Reduce your tax bill with these end-of-year tips
Around this time of year I create my annual tax folder in Google Drive and begin loading up relevant documents such as my charitable receipts and medical expenses from the year. As new tax forms start rolling in, I keep them all organized in my folder. I also use this process to identify any other opportunities for me to save on my taxes before the end of the year. It’s such an easy process that you can do the same.
Make charitable donations
Not only is this great for the organizations that receive your donations, you also receive a powerful federal tax credit of nearly 30 per cent and some provinces offer additional credit. I really like the CRA’s charitable donation tax credit calculator that allows you to enter your donation data and province so that you can tally up the exact credit you will receive. Donations typically have to be over $25, and the charity must be registered, to receive a tax receipt. The organization’s registration number is printed on the receipt. Not sure where or what to give to? I like to use CanadaHelps.org to see a comprehensive list of registered Canadian charities.
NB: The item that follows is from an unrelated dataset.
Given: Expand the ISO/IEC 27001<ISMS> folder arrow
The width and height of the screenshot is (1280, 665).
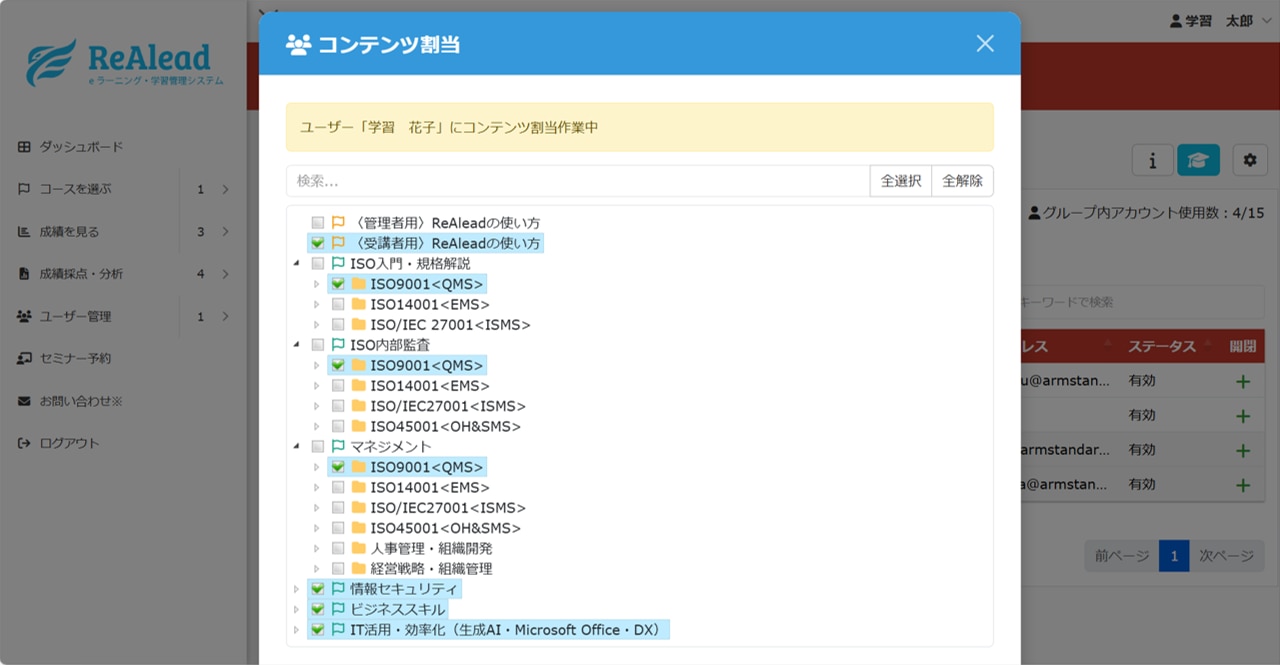Looking at the screenshot, I should tap(317, 325).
Teachers, buy your teaching supplies
The Eligible Educator School Supply Tax Credit allows for the purchase of school supplies for the classroom. If you’re planning on buying paint, storage containers, books or more for your classroom, take advantage of deals before Dec. 31 like Black Friday, Cyber Monday and Boxing Day, and claim the expense on your tax return.
Pay the interest on your student loan
You can claim the interest paid by Dec. 31 on government student loans. This is a non-refundable tax credit, meaning that you won’t get cash back but rather a reduction of your tax bill equal to the amount of interest paid. Sorry, parents, this can’t be claimed by you, only the student.
Make your home accessible
If you qualify, which usually means you or a dependent already receive the Disability Tax Credit, you can claim improvements to your home that make your home more accessible. This is through the Home Accessibility Tax Credit.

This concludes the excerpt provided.